[Records supplied — start]

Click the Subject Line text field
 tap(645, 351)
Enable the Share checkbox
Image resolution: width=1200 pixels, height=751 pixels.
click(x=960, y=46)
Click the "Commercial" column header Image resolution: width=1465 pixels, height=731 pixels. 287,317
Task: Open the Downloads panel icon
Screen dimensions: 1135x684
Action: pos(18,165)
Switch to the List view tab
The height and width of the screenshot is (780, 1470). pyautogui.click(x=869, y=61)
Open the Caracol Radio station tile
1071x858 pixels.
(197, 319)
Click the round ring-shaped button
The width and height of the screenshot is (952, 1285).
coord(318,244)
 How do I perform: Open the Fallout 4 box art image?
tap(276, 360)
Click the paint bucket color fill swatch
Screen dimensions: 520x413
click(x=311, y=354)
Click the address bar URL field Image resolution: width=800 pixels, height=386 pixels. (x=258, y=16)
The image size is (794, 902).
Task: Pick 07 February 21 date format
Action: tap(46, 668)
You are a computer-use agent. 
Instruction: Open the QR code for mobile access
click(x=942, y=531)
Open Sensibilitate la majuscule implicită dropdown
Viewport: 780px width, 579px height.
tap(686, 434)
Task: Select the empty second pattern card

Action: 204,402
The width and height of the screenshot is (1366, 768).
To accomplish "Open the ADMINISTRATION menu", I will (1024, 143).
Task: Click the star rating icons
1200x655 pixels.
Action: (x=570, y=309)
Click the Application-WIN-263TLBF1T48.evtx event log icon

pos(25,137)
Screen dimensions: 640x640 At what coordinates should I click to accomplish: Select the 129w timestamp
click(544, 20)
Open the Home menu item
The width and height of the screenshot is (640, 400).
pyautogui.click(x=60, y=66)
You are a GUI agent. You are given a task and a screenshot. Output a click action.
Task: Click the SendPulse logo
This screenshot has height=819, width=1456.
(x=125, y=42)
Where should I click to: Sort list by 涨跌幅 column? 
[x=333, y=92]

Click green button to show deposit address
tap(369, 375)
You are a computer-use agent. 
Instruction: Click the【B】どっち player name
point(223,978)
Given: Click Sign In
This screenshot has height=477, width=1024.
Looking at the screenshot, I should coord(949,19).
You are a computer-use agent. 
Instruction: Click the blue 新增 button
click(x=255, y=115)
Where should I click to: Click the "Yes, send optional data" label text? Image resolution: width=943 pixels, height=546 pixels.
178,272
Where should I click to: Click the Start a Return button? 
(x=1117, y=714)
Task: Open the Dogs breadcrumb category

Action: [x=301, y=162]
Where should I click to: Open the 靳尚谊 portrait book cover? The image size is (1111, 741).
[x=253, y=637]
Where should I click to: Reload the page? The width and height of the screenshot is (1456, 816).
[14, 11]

[Records supplied — finish]

- [Exercise description] Copy the records exactly.

- [Answer box]
Click the Subject Line text field
 tap(645, 351)
Enable the Share checkbox
Image resolution: width=1200 pixels, height=751 pixels.
click(x=960, y=46)
Click the "Commercial" column header Image resolution: width=1465 pixels, height=731 pixels. 287,317
Task: Open the Downloads panel icon
Screen dimensions: 1135x684
Action: pos(18,165)
Switch to the List view tab
The height and width of the screenshot is (780, 1470). pyautogui.click(x=869, y=61)
Open the Caracol Radio station tile
1071x858 pixels.
(197, 319)
Click the round ring-shaped button
The width and height of the screenshot is (952, 1285).
coord(318,244)
 How do I perform: Open the Fallout 4 box art image?
tap(276, 360)
Click the paint bucket color fill swatch
Screen dimensions: 520x413
click(x=311, y=354)
Click the address bar URL field Image resolution: width=800 pixels, height=386 pixels. (x=258, y=16)
The image size is (794, 902).
Task: Pick 07 February 21 date format
Action: tap(46, 668)
You are a computer-use agent. 
Instruction: Open the QR code for mobile access
click(x=942, y=531)
Open Sensibilitate la majuscule implicită dropdown
Viewport: 780px width, 579px height.
tap(686, 434)
Task: Select the empty second pattern card

Action: 204,402
The width and height of the screenshot is (1366, 768).
To accomplish "Open the ADMINISTRATION menu", I will (1024, 143).
Task: Click the star rating icons
1200x655 pixels.
Action: (x=570, y=309)
Click the Application-WIN-263TLBF1T48.evtx event log icon

pos(25,137)
Screen dimensions: 640x640 At what coordinates should I click to accomplish: Select the 129w timestamp
click(544, 20)
Open the Home menu item
The width and height of the screenshot is (640, 400).
pyautogui.click(x=60, y=66)
You are a GUI agent. You are given a task and a screenshot. Output a click action.
Task: Click the SendPulse logo
This screenshot has height=819, width=1456.
(x=125, y=42)
Where should I click to: Sort list by 涨跌幅 column? 
[x=333, y=92]

Click green button to show deposit address
tap(369, 375)
You are a computer-use agent. 
Instruction: Click the【B】どっち player name
point(223,978)
Given: Click Sign In
This screenshot has height=477, width=1024.
Looking at the screenshot, I should coord(949,19).
You are a computer-use agent. 
Instruction: Click the blue 新增 button
click(x=255, y=115)
Where should I click to: Click the "Yes, send optional data" label text? Image resolution: width=943 pixels, height=546 pixels.
178,272
Where should I click to: Click the Start a Return button? 
(x=1117, y=714)
Task: Open the Dogs breadcrumb category

Action: [x=301, y=162]
Where should I click to: Open the 靳尚谊 portrait book cover? The image size is (1111, 741).
[x=253, y=637]
Where should I click to: Reload the page? The width and height of the screenshot is (1456, 816).
[14, 11]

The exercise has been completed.